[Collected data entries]
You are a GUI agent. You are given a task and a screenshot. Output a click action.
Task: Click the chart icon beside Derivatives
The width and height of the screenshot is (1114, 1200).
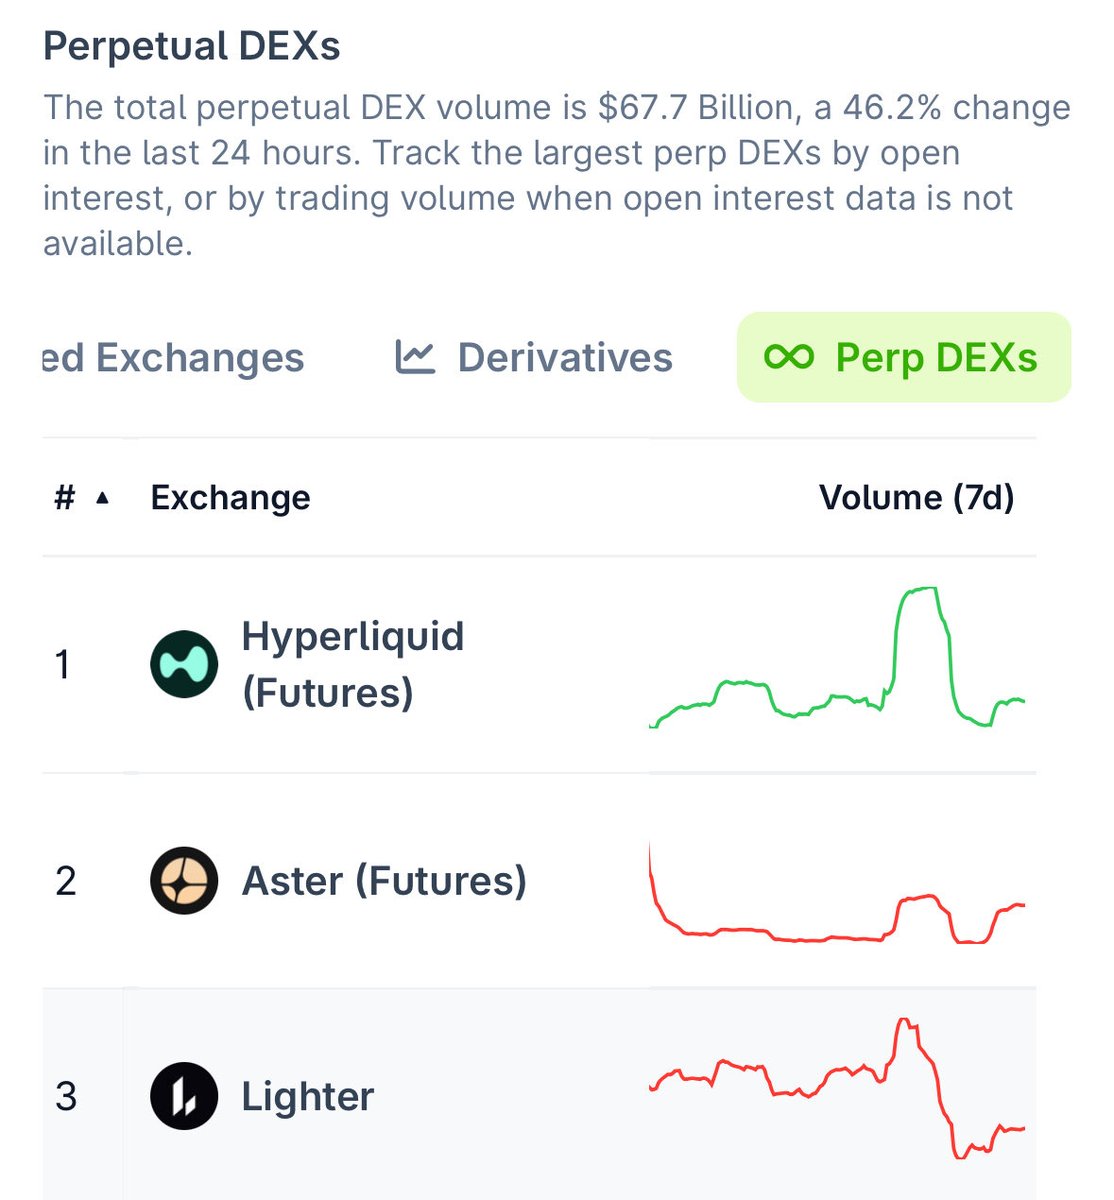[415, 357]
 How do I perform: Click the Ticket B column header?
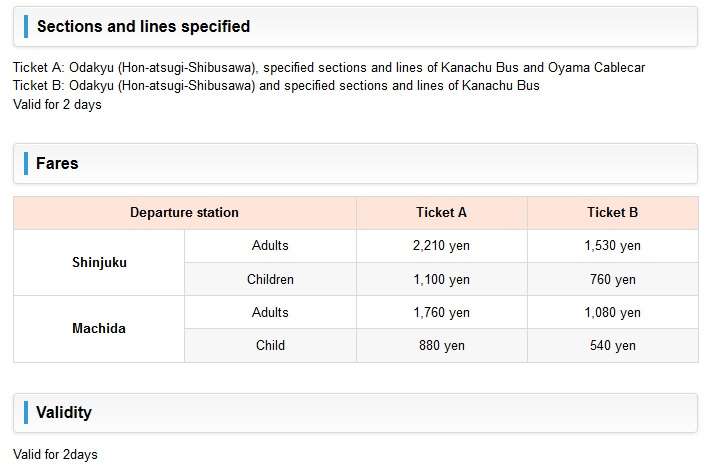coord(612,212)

* [INSTRUCTIONS FOR THE TASK]: Would you give the data above again word for word, minus the pictures?

* [WRITTEN RESPONSE]:
You are a GUI agent. You are given a task and a screenshot. Output a click action.
Task: Click the chart icon beside Derivatives
The width and height of the screenshot is (1114, 1200).
[415, 357]
 How do I perform: Click the Ticket B column header?
coord(612,212)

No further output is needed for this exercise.